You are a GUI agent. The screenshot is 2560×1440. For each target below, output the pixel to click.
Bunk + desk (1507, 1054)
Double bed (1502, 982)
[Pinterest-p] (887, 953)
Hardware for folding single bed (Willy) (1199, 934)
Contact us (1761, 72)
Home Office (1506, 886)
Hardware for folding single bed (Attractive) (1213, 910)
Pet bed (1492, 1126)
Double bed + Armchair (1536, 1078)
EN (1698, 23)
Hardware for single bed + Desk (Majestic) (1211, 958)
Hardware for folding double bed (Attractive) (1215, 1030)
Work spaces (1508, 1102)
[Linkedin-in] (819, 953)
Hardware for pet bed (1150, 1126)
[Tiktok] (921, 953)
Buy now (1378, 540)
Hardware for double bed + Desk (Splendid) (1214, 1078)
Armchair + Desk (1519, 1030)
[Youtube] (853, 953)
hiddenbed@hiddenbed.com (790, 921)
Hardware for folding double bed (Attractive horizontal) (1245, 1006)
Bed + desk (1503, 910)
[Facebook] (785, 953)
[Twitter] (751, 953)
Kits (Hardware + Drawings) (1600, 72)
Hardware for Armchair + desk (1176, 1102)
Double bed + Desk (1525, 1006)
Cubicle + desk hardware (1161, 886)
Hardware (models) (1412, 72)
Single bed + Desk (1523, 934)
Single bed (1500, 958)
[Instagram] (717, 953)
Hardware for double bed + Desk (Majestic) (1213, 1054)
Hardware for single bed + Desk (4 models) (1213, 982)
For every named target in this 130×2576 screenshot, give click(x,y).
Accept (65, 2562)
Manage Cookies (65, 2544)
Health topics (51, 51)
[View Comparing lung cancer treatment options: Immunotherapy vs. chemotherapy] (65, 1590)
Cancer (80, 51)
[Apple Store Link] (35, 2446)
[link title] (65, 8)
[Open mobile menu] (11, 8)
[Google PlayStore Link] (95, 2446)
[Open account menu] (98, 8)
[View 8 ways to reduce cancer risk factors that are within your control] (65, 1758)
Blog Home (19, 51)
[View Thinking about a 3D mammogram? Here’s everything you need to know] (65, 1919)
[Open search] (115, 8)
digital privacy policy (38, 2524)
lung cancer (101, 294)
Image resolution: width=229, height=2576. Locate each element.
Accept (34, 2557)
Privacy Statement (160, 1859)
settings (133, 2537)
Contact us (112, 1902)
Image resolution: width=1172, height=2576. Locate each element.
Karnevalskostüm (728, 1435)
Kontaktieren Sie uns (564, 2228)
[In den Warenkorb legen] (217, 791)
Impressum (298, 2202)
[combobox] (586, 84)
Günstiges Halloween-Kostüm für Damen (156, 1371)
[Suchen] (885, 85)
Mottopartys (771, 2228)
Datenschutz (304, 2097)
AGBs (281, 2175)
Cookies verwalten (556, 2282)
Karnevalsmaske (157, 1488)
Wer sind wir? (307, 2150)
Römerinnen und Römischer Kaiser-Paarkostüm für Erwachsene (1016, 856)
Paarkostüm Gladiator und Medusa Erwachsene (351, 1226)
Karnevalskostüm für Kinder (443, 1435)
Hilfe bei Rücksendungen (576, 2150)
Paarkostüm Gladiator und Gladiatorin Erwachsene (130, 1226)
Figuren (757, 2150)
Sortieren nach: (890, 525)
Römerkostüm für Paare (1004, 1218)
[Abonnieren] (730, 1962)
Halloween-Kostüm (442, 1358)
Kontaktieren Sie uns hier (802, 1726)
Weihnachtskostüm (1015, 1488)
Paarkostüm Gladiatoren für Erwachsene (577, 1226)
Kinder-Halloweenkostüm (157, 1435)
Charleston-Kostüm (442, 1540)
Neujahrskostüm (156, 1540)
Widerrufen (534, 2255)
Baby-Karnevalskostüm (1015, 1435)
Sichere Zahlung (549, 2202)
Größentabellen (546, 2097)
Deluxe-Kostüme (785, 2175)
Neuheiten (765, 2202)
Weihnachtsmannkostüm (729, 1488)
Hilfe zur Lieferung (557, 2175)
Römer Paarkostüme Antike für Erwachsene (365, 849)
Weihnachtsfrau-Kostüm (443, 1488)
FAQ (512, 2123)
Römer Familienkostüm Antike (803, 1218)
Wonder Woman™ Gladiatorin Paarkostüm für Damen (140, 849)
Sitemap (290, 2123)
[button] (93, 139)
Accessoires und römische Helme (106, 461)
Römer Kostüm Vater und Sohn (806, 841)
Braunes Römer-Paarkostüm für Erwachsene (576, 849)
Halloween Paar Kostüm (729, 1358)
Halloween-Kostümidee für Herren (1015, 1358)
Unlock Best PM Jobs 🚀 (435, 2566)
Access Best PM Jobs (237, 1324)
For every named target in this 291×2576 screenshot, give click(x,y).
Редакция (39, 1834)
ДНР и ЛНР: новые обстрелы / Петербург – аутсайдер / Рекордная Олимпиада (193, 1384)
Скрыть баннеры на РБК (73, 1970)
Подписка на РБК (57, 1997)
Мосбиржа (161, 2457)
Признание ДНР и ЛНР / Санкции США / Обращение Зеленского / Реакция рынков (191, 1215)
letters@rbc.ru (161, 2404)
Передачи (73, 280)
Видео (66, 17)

## PROBLEM REQUIREMENTS
The string "Locate" may occur in the listing; show every line where it does.

## SOLUTION TO THIS TASK
Image resolution: width=229, height=2576. Locate each element.
Image resolution: width=1172, height=2576. Locate each element.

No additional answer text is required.